■ **WHAT THIS TASK INVOLVES**: Pull out every line of the material that contains the string "Image". Case counts.

----- RECORDS TO USE -----

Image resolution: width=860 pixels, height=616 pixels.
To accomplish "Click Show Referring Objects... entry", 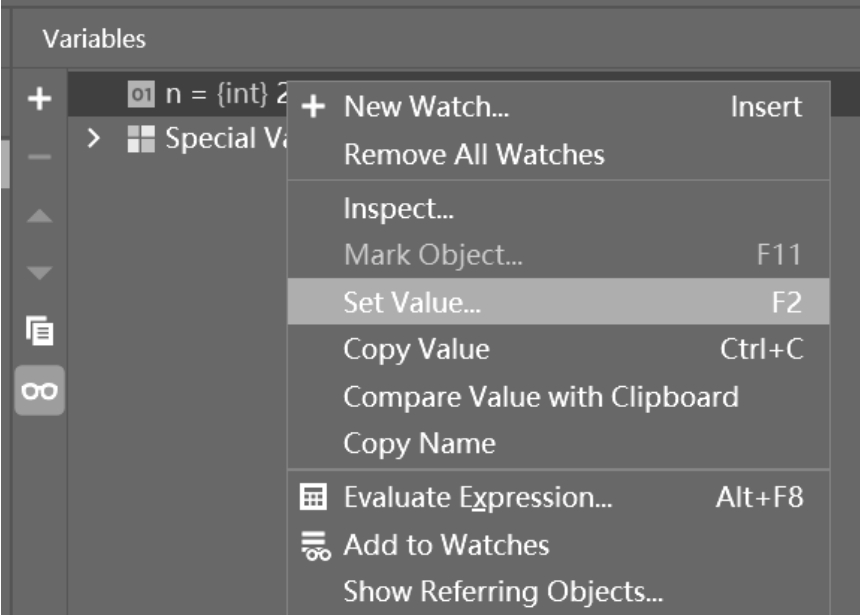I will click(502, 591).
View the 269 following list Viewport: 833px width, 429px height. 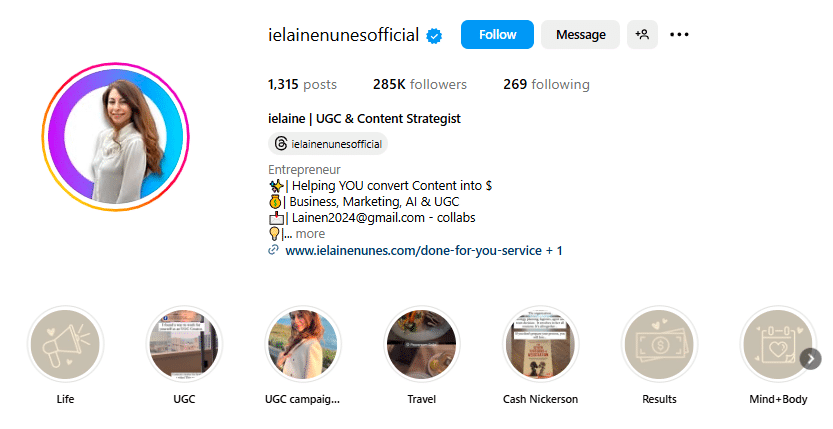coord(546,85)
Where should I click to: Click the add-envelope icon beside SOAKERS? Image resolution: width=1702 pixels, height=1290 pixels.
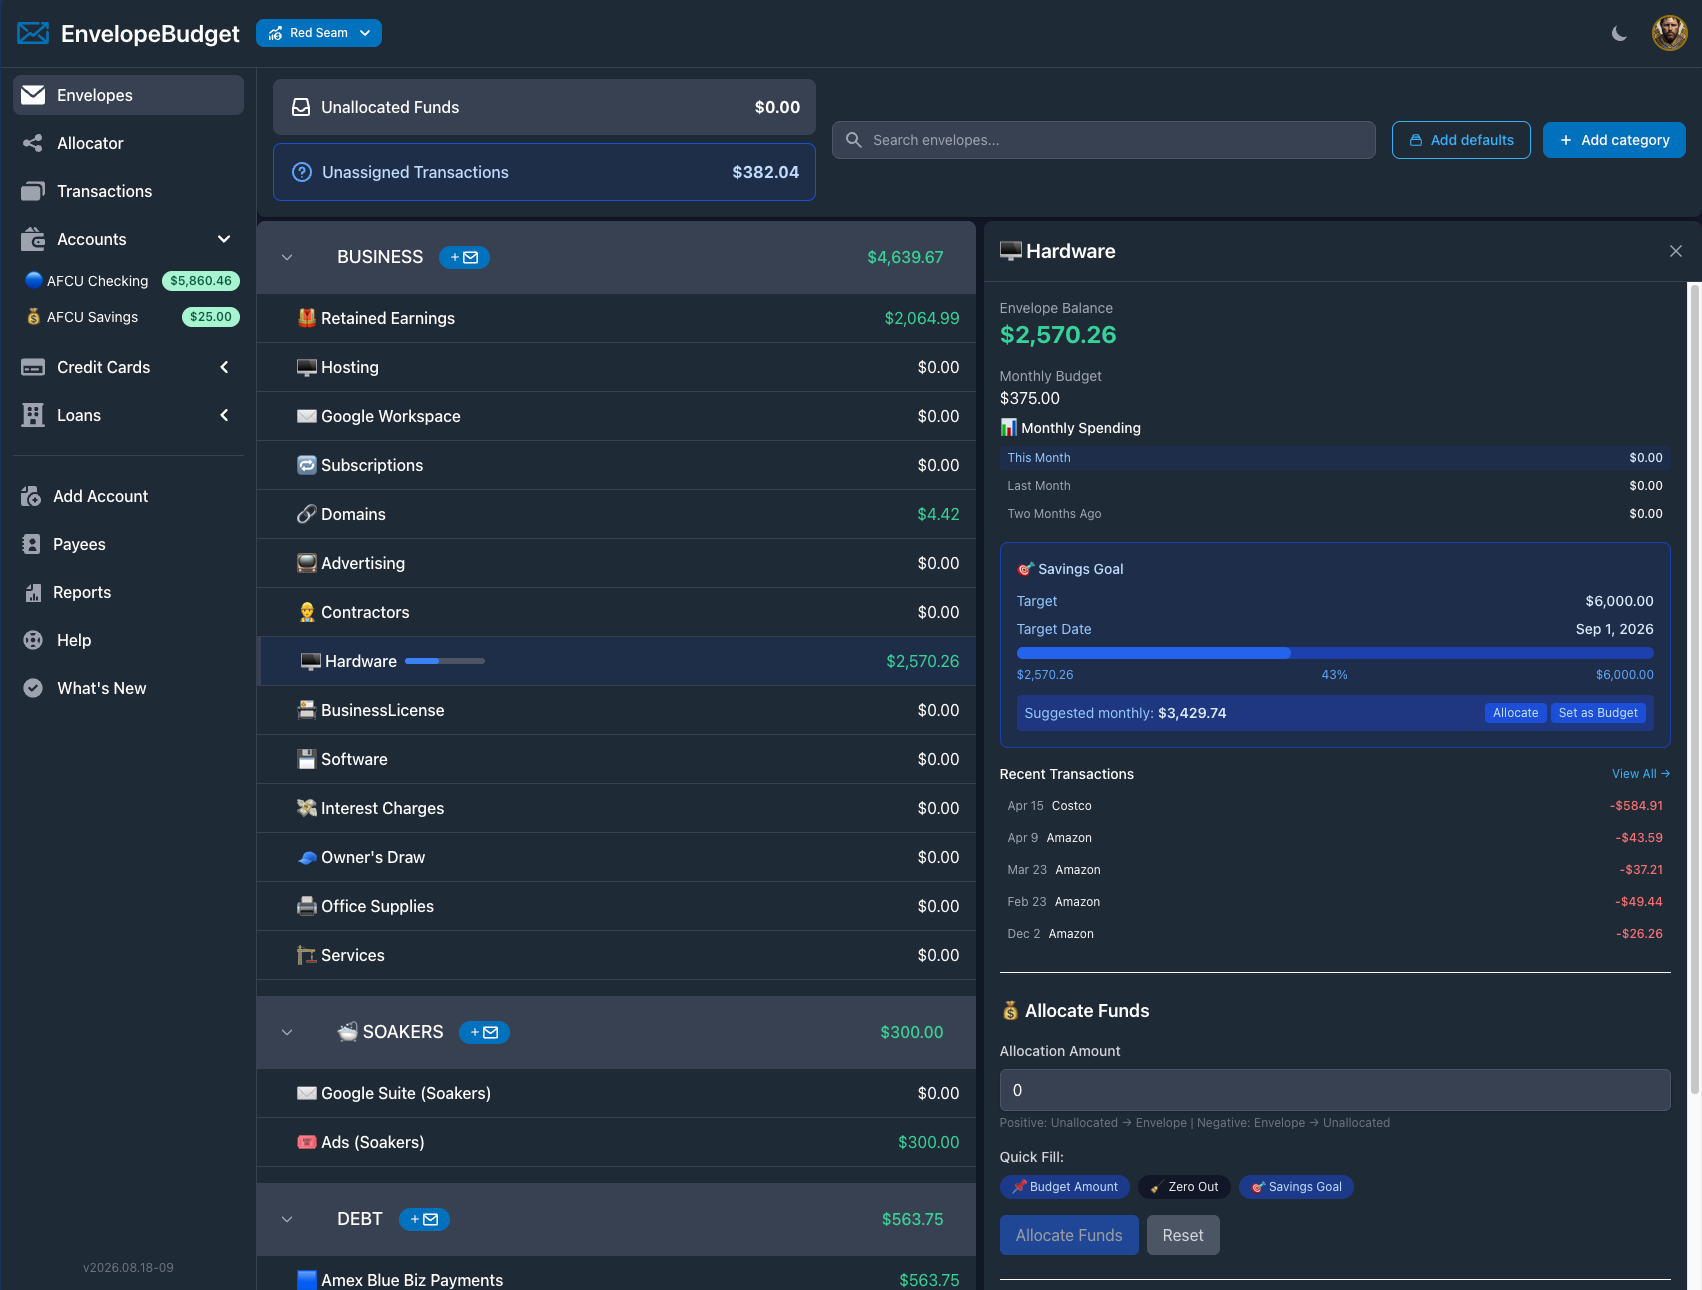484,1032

-----

■ **FULL OUTPUT**:
Image resolution: width=860 pixels, height=616 pixels.
Where should I click to: Click the add-envelope icon beside SOAKERS? Image resolution: width=1702 pixels, height=1290 pixels.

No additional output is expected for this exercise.